§ CONSIGNA 1
Copia el fragmento sobre el oficio de escribir entre "Saber que un" y "de escribir historias.", ambos incluidos, sustituyendo "resplandor" por "destello".
§ CONSIGNA 2
Retoma el fragmento sobre el oficio de escribir y sigue escribiéndolo a partir de la última oración.

§ FRAGMENTO
Las ganas de escribir vienen escribiendo. Es inútil esperar el momento en que los problemas del mundo exterior han desaparecido y solo existe el deseo compulsivo de escribir: ese instante de perfección es altamente improbable. Uno suele instalarse para la escritura venciendo cierta resistencia -salir del estado de ocio no es natural-, uno oficia ciertos ritos dilatorios, por fin, con cierta cautela, uno escribe. Y en algún momento descubre que está sumergido hasta los pelos, que los problemas del exterior han desaparecido, que en el mundo no existe otra cosa que el deseo compulsivo de escribir.



En literatura no existen sinónimos ni equivalencias: no es lo mismo un rostro, que una cara, que una jeta. “Dijo que estaba harto” no equivale a “Estoy harto-dijo”. Decidir cuál música, qué textura, cuánta carga de afecto o de violencia debe guardar una palabra, dar con una sintaxis, ir tanteando -ir sosteniendo- el ritmo interno de un relato, eso y no otra cosa es

el oficio de escribir.



Saber que un hombre vio algo que brillaba es conocer la historia que se está contando. Saber si lo que el hombre vio fue un resplandor, un relumbrón, o meramente algo que briIlaba, es conocer el arte de escribir historias.



La palabra justa no siempre -o casi nunca- acude por cuenta. Hay que rastrearla entre el montón, enamorarse a mera vista de ella, probarla en el texto. Y si no va, descartarla sin piedad aunque sea hermosa.

§ BLOQUE DE DATOS
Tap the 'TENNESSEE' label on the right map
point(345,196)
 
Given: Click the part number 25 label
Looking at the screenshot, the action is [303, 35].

§ RESPUESTA ESCRITA 1
Saber que un hombre vio algo que brillaba es conocer la historia que se está contando. Saber si lo que el hombre vio fue un destello, un relumbrón, o meramente algo que briIlaba, es conocer el arte de escribir historias.

§ RESPUESTA ESCRITA 2
La primera versión de un texto es sólo un mal necesario. Suele estar bien lejos de aquello completo e intenso que uno difusamente ha concebido. Corregir no es otra cosa que ir encontrando a Moisés dentro del bloque de mármol.



Ni la espontaneidad ni la velocidad son valores en literatura. Tantear, tachar, descubrir nuevas posibilidades, equivocarse tantas veces como haga falta, ir acercándose paso a paso al texto buscado: ese es el verdadero acto creador. Lo otro es como estornudar.



Aferrarse a una frase o una palabra simplemente porque ha salido así del alma, es por lo menos un riesgo: el alma, a veces, dicta obviedades. En Filosofía de la composición, Poe cuenta que, durante la escritura de su poema El cuervo, decidió que necesitaba un animal parlante para que repitiera un leit motiv al final de cada estrofa. Y naturalmente el primer animal que se le cruzó fue el loro. A veces es bueno sacrificar al loro.



Cuando se escribe, no hay que tenerles miedo a los sentimientos, pero tampoco hay que tenerle miedo a la lucidez. Uno tiene tan pocas cualidades que no veo razón para que se despoje de alguna de ellas para hacer literatura.



No hay que empezar un cuento si no se sabe cómo va a terminar. Se corre el riesgo de ir de acá para allá, sin ton ni son esperando que el final caiga del cielo. Los buenos finales no suelen tener origen celestial: con disimulo, vienen mandados desde la primera frase.



Una novela requiere una escritura y una estructura igual de rigurosas que las de un cuento. Si tiene páginas grises, esos grises deben estar tan cargados de tensión como lo están en el Guernica de Picasso. Si no, son meramente un plomo.



La inspiración no existe; en eso se parece a las brujas. Aun así, cuando las palabras parecen cantarle a uno en la oreja, y siente que todo lo que está escribiendo tiene la música justa el ritmo exacto, la tensión precisa que debe tener, podrá mar a ese estado de privilegio como más le guste, pero lo mejor será que suelte el freno y deje rodar la locura. Es hermoso, solo que no hay que creer que es el único estado en que se hace literatura. Porque se corre el riesgo de no escribir más que una página en toda la vida.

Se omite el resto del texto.